No jest.config.js. No ts-jest fighting your ESM setup. No twenty-second test startup. For a new library or internal package, this alone justifies trying Bun.

The API is Jest-compatible enough that migration isn’t painful, but it’s not identical. Read the testing docs before porting a 2,000-test suite.

Bundling: One Fewer Config File

bun build ./src/index.ts --outdir ./dist --target node

I replaced a webpack config that nobody on the team fully understood with a one-liner. For application bundling with code splitting and complex asset pipelines, you might still want Vite or esbuild directly. For “compile my TypeScript library to JavaScript,” Bun’s bundler is enough.

Where I Actually Use Bun (And Where I Don’t)

Use Bun when:

  • Starting a new project and you control the dependency list
  • Scripts and CLIs that run frequently (startup time matters)
  • Internal tools where “fast install + fast test” improves daily life
  • Prototyping APIs before committing to a full framework

Stick with Node when:

  • You depend on native modules with limited Bun support
  • Production infrastructure is standardized on Node (Docker images, observability agents, vendor SDKs)
  • Your team has deep Node expertise and no pain point Bun solves

I run Bun for dev tooling and side projects. Production services that touch money still run on Node LTS until I’ve validated every dependency in staging. Pragmatism beats hype.

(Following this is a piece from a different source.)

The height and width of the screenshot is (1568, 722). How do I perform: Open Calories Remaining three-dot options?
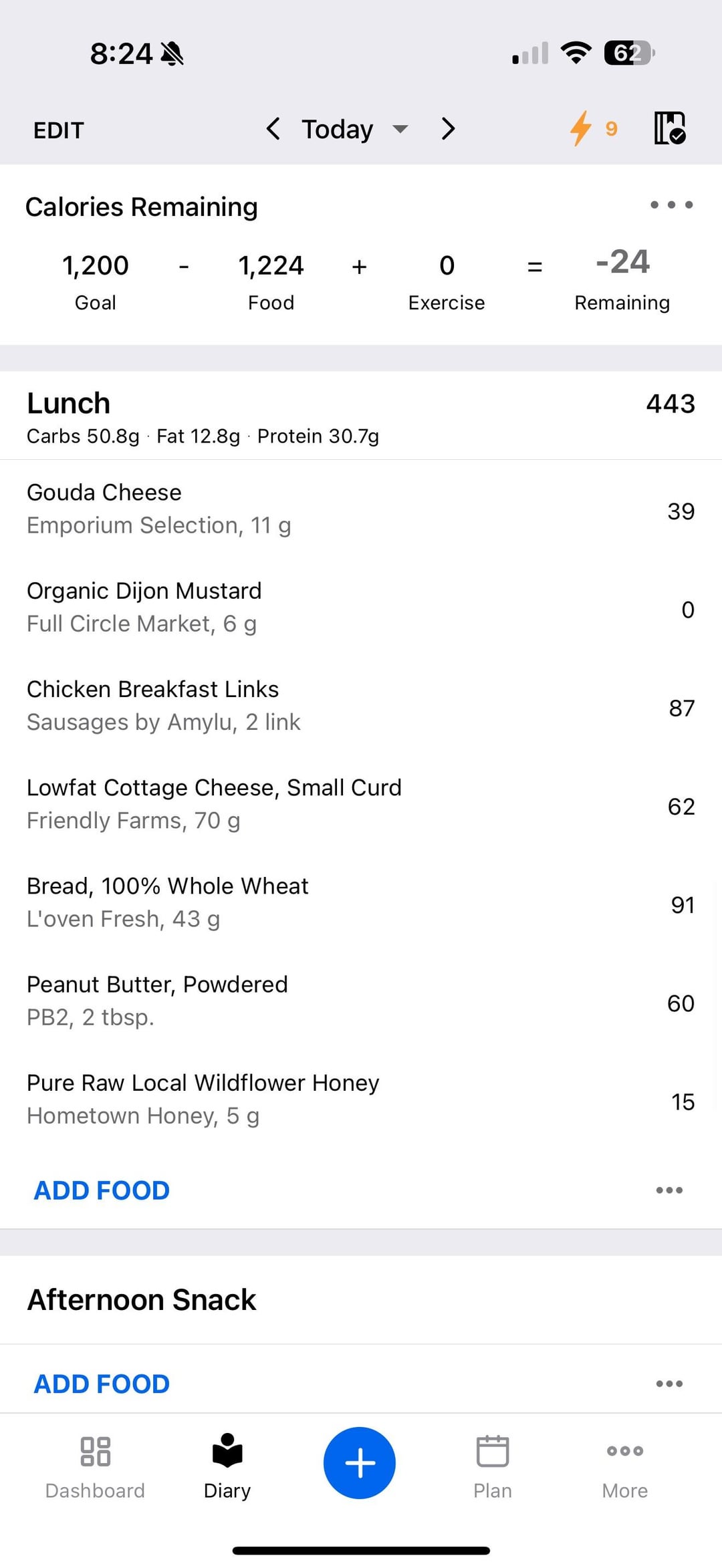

Lessons From a Weekend Migration

The project that convinced me was a small REST API — Express, PostgreSQL, JWT auth. Migration took six hours, not six minutes:

  1. Dependency audit first — I listed every require/import and checked Bun compatibility before touching code
  2. Run tests earlybun test exposed a subtle Buffer behavior difference I would have missed manually
  3. Keep Node in CI temporarily — dual-running both runtimes for a week caught one production-only issue
  4. Measure, don’t assume — startup was faster; one database-heavy endpoint was identical (Bun doesn’t fix slow SQL)

The migration succeeded because the scope was small and the team wasn’t betting the business on it.

Practical Takeaways

Bun is the most compelling JavaScript runtime release since Deno, and more immediately useful for day-to-day development. The all-in-one tooling story isn’t marketing — it genuinely removes friction. The performance gains are real for startup-bound workloads.

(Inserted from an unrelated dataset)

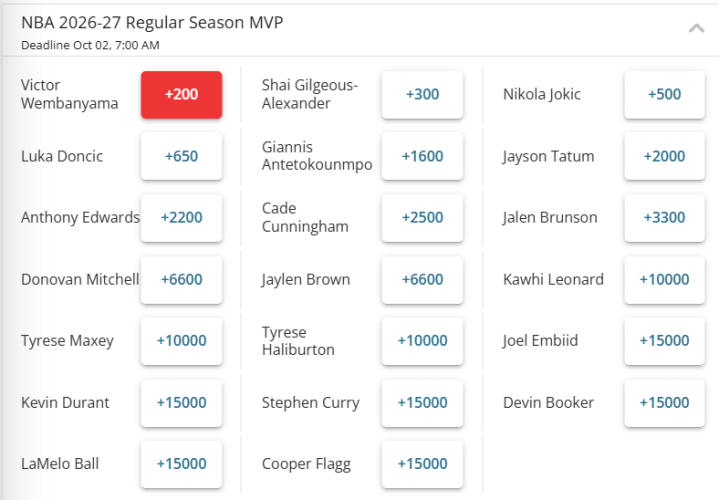
Task: Choose Joel Embiid +15000 odds
Action: click(664, 341)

But it’s January 2023 technology. Ecosystem maturity takes years. Treat Bun as a power tool in your belt, not a religion.

My current setup: Bun for scripts, tests, and new small services. Node for production monoliths and anything with a gnarly native dependency tree. Revisit every quarter as the compatibility table grows.

If your npm install is eating your soul, install Bun this afternoon and time the difference. Worst case, you lose ten minutes. Best case, you stop waiting for your tools and start writing code.


Bun JavaScript runtime — January 2023. The ecosystem moves fast; check bun.sh for current compatibility and release notes.